--- DATA SHOWN Enclosed Below ---

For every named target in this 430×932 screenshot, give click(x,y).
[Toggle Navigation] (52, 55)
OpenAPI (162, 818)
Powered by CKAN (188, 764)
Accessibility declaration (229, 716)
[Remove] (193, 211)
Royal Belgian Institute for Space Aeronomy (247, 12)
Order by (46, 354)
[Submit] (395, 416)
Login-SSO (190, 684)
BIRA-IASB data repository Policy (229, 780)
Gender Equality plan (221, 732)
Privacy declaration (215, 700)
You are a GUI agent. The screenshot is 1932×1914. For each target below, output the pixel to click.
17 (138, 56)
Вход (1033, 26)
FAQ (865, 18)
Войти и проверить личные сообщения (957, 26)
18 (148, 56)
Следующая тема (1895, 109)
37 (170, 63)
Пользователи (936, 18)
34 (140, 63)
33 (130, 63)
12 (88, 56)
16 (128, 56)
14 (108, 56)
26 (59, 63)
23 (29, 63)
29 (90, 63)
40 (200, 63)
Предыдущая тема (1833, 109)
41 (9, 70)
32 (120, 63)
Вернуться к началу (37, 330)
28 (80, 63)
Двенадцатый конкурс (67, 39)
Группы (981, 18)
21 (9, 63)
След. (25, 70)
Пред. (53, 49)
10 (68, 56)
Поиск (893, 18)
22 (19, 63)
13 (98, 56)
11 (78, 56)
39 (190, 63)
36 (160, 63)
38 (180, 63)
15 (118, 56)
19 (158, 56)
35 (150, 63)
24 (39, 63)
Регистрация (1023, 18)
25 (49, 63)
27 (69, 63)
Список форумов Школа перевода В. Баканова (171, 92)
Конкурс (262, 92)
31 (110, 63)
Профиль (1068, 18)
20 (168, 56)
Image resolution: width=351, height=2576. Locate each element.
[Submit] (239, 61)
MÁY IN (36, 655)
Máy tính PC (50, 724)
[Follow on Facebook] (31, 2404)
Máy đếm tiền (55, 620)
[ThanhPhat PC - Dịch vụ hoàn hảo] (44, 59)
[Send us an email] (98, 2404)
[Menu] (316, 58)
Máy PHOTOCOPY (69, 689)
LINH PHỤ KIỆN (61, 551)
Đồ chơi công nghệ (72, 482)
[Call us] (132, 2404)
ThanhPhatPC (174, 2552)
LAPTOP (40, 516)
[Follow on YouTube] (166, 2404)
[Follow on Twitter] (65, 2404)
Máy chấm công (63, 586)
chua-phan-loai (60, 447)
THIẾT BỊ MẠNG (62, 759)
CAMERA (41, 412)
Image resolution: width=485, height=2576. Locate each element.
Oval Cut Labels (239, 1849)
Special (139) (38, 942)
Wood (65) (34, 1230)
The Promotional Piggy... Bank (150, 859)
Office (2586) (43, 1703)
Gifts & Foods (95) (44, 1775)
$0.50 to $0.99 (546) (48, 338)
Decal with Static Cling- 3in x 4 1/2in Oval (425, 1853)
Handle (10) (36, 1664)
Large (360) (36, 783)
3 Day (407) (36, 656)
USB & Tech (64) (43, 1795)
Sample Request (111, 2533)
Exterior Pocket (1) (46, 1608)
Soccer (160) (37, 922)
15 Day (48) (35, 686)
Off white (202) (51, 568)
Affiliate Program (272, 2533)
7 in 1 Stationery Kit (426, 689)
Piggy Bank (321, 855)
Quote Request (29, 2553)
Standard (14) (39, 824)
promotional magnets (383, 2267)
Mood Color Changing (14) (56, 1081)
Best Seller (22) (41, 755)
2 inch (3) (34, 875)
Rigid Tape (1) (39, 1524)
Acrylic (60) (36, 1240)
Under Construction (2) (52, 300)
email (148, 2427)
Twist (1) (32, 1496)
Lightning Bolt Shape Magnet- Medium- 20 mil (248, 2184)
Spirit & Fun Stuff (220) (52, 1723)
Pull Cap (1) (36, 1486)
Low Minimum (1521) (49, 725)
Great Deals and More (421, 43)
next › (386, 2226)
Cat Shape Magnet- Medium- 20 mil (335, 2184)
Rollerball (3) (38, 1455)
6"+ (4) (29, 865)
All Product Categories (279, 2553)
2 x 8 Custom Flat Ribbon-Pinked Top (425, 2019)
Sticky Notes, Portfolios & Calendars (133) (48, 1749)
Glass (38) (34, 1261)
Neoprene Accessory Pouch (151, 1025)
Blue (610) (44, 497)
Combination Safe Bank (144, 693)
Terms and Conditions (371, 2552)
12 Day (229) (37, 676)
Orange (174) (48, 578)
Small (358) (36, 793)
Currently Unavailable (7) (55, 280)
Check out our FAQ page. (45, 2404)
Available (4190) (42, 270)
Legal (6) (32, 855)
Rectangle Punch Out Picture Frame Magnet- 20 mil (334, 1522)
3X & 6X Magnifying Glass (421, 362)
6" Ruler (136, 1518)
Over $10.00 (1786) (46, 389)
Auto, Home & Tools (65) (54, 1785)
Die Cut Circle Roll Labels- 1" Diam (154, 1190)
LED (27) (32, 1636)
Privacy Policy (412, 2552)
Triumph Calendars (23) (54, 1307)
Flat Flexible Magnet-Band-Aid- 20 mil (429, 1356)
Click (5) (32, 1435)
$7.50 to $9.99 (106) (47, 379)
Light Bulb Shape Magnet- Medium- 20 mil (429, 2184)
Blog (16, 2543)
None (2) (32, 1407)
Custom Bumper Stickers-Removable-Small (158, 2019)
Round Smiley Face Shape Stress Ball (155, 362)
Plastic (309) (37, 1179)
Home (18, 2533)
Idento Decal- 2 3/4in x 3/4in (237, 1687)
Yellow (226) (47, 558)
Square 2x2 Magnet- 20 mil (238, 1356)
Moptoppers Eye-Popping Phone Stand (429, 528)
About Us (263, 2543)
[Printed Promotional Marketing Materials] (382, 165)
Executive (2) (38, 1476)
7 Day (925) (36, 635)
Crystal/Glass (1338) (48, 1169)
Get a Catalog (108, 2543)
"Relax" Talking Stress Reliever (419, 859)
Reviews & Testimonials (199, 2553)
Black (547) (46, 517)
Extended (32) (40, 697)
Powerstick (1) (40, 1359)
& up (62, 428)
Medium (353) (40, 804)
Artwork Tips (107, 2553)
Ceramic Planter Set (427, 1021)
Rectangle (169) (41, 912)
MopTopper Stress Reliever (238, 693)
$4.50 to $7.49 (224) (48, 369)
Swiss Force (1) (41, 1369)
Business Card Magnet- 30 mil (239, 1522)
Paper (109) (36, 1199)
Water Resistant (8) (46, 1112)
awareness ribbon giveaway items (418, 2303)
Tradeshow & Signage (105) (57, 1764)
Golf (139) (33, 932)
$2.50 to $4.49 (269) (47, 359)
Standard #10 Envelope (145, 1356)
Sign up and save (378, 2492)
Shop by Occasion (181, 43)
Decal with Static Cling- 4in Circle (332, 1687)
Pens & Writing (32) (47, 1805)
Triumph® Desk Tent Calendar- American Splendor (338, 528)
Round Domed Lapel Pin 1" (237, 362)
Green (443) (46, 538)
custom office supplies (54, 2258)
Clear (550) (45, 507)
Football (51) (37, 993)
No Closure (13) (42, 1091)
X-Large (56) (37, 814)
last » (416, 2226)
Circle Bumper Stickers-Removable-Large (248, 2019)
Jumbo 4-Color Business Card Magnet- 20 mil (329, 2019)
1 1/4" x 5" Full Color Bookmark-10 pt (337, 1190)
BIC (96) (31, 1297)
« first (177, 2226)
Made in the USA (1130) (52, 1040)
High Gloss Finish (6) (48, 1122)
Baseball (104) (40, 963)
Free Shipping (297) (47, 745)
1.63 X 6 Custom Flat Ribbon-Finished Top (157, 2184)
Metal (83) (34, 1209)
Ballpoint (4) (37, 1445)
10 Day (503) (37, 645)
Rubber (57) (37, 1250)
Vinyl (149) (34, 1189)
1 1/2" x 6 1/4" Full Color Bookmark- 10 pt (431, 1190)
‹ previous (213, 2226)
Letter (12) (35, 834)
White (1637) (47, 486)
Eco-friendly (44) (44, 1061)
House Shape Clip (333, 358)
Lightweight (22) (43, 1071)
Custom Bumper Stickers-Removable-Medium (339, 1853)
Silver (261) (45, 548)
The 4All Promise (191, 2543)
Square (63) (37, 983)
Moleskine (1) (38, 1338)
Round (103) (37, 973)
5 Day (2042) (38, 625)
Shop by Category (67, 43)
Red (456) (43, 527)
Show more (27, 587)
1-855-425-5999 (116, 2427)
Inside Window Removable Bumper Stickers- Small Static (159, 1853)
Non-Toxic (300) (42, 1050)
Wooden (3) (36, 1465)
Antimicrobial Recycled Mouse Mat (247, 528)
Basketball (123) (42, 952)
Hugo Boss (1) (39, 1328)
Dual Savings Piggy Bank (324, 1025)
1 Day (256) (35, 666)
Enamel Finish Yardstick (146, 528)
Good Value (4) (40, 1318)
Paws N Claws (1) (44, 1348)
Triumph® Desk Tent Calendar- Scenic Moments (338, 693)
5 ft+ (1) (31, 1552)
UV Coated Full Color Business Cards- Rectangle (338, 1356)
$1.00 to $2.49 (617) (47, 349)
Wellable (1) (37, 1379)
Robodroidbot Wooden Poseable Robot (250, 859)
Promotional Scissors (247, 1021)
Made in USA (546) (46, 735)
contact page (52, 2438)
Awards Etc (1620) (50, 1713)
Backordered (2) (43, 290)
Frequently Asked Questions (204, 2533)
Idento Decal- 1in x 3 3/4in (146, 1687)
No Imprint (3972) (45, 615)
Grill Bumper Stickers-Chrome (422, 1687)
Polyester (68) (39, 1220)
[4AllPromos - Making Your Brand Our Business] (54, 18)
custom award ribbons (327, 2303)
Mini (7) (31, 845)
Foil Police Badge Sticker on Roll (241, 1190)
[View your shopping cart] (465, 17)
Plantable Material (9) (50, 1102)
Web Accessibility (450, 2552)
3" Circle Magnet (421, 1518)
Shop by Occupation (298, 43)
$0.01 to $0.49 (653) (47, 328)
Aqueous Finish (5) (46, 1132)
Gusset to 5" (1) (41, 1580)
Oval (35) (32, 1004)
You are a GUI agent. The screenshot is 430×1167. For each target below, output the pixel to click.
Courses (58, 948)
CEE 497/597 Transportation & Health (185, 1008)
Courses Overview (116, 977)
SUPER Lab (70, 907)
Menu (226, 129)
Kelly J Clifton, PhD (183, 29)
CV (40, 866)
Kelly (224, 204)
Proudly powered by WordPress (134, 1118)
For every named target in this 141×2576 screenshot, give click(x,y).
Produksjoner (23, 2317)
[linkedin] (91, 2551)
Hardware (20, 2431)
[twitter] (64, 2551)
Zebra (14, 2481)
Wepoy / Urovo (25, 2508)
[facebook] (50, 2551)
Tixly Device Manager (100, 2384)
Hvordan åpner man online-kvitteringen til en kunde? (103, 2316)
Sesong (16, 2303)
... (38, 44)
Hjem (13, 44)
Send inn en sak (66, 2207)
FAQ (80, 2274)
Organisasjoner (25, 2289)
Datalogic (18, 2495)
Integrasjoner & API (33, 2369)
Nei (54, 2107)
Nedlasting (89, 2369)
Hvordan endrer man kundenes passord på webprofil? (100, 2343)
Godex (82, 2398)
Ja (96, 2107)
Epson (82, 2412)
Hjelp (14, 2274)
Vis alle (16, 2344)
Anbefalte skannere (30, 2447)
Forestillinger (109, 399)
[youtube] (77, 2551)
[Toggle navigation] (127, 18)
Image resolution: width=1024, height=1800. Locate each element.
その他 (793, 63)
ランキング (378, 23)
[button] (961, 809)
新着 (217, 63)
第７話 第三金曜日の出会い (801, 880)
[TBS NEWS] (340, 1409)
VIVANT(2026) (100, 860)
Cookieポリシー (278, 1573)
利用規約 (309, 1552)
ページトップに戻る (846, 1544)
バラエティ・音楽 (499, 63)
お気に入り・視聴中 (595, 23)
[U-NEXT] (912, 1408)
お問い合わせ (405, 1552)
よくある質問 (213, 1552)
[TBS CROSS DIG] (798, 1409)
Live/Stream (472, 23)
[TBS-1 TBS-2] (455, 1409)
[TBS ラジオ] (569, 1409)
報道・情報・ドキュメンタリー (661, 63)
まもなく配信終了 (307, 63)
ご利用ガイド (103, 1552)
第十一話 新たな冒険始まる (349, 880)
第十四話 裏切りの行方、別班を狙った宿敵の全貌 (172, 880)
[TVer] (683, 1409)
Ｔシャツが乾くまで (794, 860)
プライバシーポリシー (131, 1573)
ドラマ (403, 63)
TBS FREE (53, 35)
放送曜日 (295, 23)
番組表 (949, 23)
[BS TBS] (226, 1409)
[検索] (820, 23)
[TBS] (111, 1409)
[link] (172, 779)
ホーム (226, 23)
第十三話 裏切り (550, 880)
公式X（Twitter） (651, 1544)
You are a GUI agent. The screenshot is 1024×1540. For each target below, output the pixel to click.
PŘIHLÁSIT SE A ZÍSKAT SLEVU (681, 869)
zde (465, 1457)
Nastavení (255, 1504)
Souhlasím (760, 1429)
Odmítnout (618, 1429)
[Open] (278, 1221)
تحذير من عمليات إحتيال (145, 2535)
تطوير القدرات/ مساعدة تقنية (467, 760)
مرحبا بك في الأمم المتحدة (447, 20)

--- End of Enclosed DATA SHOWN ---

# [EXERCISE REQUIREMENTS]
Begin with the first line of the records and reproduce each line as is, ending with the line that holds "39 (190, 63)".

# [TASK RESPONSE]
For every named target in this 430×932 screenshot, give click(x,y).
[Toggle Navigation] (52, 55)
OpenAPI (162, 818)
Powered by CKAN (188, 764)
Accessibility declaration (229, 716)
[Remove] (193, 211)
Royal Belgian Institute for Space Aeronomy (247, 12)
Order by (46, 354)
[Submit] (395, 416)
Login-SSO (190, 684)
BIRA-IASB data repository Policy (229, 780)
Gender Equality plan (221, 732)
Privacy declaration (215, 700)
You are a GUI agent. The screenshot is 1932×1914. For each target below, output the pixel to click.
17 (138, 56)
Вход (1033, 26)
FAQ (865, 18)
Войти и проверить личные сообщения (957, 26)
18 (148, 56)
Следующая тема (1895, 109)
37 (170, 63)
Пользователи (936, 18)
34 (140, 63)
33 (130, 63)
12 (88, 56)
16 (128, 56)
14 (108, 56)
26 (59, 63)
23 (29, 63)
29 (90, 63)
40 (200, 63)
Предыдущая тема (1833, 109)
41 (9, 70)
32 (120, 63)
Вернуться к началу (37, 330)
28 (80, 63)
Двенадцатый конкурс (67, 39)
Группы (981, 18)
21 (9, 63)
След. (25, 70)
Пред. (53, 49)
10 (68, 56)
Поиск (893, 18)
22 (19, 63)
13 (98, 56)
11 (78, 56)
39 (190, 63)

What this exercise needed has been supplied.